■ Extract ■
— BEGIN —

I added some debug output to the test, and what I see is that
at the "\connect - user1" commands that work ok, what we have
in pg_db_role_setting is along the lines of

+select setdatabase, setrole::regrole, setconfig, setuser from pg_db_role_setting;
+ setdatabase | setrole | setconfig | setuser
+-------------+----------+-----------------------------------------------------------------------------------------------------------------------------------------------+---------------
+ 0 | user1 | {"pgaudit.log=read, WRITE",pgaudit.log_level=notice,pgaudit.log_client=on,pgaudit.role=auditor,pgaudit.log_relation=on} | {f,f,f,f,f}
...

while where it's not working:

+select setdatabase, setrole::regrole, setconfig, setuser from pg_db_role_setting;
+ setdatabase | setrole | setconfig | setuser
+-------------+----------+-----------------------------------------------------------------------------------------------------------------------------------------------+---------------
+ 0 | user1 | {pgaudit.log_level=notice,pgaudit.log_client=on,pgaudit.role=auditor,pgaudit.log_statement=off} | {t,f,f,f}
...

So it is failing because setuser = 't' for that setting; which makes the
failure itself unsurprising, but it seems like the flag should not
have been set that way. Digging further, it looks like the flag array
is not correctly updated during ALTER USER RESET:

select setdatabase, setrole::regrole, setconfig, setuser from pg_db_role_setting;
NOTICE: AUDIT: SESSION,1,1,READ,SELECT,TABLE,pg_catalog.pg_db_role_setting,"select setdatabase, setrole::regrole, setconfig, setuser from pg_db_role_setting;",<not logged>
setdatabase | setrole | setconfig | setuser
-------------+----------+-----------------------------------------------------------------------------------------------------------------------------------------------+---------------
0 | user1 | {"pgaudit.log=read, WRITE",pgaudit.log_level=notice,pgaudit.log_client=on,pgaudit.role=auditor,pgaudit.log_relation=on} | {f,f,f,f,f}

... that's fine ...

— END —

■ Recorded data ■

— BEGIN —

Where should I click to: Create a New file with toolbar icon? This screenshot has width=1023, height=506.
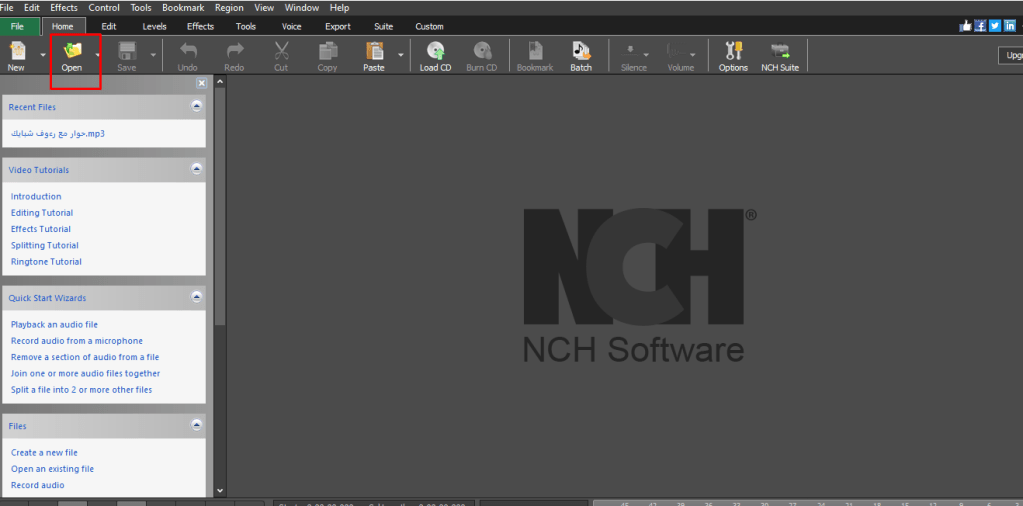[17, 52]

— END —

■ Your tasks ■
- A) In the pgaudit debugging notes, during which command does the flag array fail to update correctly?
- B) Pick up the pgaudit debugging notes after their final line and carry them on in the same voice.

■ Expected responses ■
- A) ALTER USER RESET.

- B)
ALTER ROLE user1 RESET pgaudit.log_relation;
select setdatabase, setrole::regrole, setconfig, setuser from pg_db_role_setting;
setdatabase | setrole | setconfig | setuser
-------------+----------+-----------------------------------------------------------------------------------------------------------------------------------------------+---------------
0 | user1 | {"pgaudit.log=read, WRITE",pgaudit.log_level=notice,pgaudit.log_client=on,pgaudit.role=auditor} | {t,f,f,f}

... wrong ...

ALTER ROLE user1 RESET pgaudit.log;
select setdatabase, setrole::regrole, setconfig, setuser from pg_db_role_setting;
setdatabase | setrole | setconfig | setuser
-------------+----------+-----------------------------------------------------------------------------------------------------------------------------------------------+---------------
0 | user1 | {pgaudit.log_level=notice,pgaudit.log_client=on,pgaudit.role=auditor} | {t,f,f}

... and wronger.

I had not paid any attention to 096dd80f3 when it went in, but now
that I have looked at it I'm quite distressed, independently of this
probably-minor bug. It seems to me that this feature is not well
designed and completely ignores the precedents set by commits
a0ffa885e and 13d838815. The right way to do this was not to add some
poorly-explained option to ALTER ROLE, but to record the role OID that
issued the ALTER ROLE, and then to check when loading the ALTER ROLE
setting whether that role (still) has the right to change the
specified setting. As implemented, this can't possibly track changes
in GRANT/REVOKE SET privileges correctly, and I wonder if it's not
introducing outright security holes like the one fixed by 13d838815.

I think we ought to revert 096dd80f3 and try again in v17.